1900 British short comedy film

Explosion of a Motor Car (AKA: The Delights of Automobiling) is a 1900 British silent comic trick film, directed by Cecil M. Hepworth, featuring an exploding automobile scattering the body parts of its driver and passenger. "One of the most memorable of early British trick films" according to Michael Brooke of BFI Screenonline, "was one of the first films to play with the laws of physics for comic effect." It features one of the earliest known uses in a British film of the stop trick technique discovered by French filmmaker Georges Méliès in 1896, and also includes one of the earliest film uses of comedy delay - later to be widely used as a convention in animated films - where objects take much longer to fall to the ground than they would do in reality. It is included in the BFI DVD Early Cinema: Primitives and Pioneers and a clip is featured in Paul Merton's interactive guide to early British silent comedy How They Laughed on the BFI website.

==Synopsis==

Explosion of a Motor Car (1900)

On a quiet suburban road, a motor car appears from around a corner in the distance. Two male pedestrians cross the road in front of the vehicle. As the car approaches it is seen to contain a male driver and three high-spirited female passengers waving handkerchiefs towards the camera. The car reaches the foreground and explodes without warning, leaving a smouldering pile of twisted wreckage.

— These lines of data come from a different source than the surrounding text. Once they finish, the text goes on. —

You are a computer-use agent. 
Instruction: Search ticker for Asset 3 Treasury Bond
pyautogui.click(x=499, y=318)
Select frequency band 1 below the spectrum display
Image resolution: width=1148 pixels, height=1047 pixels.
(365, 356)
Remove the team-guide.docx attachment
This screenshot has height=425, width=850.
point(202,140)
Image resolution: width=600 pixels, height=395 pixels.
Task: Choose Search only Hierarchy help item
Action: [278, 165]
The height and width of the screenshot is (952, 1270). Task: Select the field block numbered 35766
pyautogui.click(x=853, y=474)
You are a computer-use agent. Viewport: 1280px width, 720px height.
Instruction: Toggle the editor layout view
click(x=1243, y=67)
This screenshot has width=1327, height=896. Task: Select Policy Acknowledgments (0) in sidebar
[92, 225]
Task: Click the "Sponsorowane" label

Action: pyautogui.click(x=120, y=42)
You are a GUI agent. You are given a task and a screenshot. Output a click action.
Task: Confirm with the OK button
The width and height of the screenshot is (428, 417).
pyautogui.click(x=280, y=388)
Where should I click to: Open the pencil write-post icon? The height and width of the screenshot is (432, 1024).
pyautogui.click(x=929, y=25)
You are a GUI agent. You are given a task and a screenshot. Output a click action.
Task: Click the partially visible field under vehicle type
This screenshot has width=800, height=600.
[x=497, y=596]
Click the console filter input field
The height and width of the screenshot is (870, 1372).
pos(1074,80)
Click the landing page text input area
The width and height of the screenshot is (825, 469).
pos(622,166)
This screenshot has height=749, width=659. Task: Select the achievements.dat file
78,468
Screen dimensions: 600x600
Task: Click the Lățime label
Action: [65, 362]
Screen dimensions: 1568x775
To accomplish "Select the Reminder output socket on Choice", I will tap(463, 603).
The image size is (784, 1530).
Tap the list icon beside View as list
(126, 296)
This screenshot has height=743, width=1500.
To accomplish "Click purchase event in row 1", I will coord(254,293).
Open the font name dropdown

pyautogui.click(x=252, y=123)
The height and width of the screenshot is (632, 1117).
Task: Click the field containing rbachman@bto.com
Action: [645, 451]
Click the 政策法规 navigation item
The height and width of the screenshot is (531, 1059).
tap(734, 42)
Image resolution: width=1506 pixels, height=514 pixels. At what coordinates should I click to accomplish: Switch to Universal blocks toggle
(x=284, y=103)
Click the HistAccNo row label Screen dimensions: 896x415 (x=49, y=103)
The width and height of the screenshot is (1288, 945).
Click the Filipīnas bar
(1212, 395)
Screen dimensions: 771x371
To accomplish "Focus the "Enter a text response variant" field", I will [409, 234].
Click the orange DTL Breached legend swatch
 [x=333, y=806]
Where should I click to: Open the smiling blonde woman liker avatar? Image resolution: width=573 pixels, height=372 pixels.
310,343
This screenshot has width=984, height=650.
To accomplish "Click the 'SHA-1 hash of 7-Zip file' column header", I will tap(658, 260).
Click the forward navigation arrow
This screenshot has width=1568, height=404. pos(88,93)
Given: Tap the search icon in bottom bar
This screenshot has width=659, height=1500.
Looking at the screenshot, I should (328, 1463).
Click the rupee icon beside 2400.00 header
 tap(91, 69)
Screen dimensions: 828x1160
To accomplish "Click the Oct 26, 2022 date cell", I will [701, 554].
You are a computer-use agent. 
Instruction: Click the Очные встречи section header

A policeman (played by Hepworth himself) happens to be passing, takes out a telescope and looks up to the sky. After a lapse of several seconds, he has to dodge out of the way as torsos and severed limbs but no heads start to rain down around him. Unperturbed, the helpful policeman takes out his notebook and begins the task of reassembling the assorted body parts, still neatly clothed, into identifiable human beings, conscientiously making notes as he goes.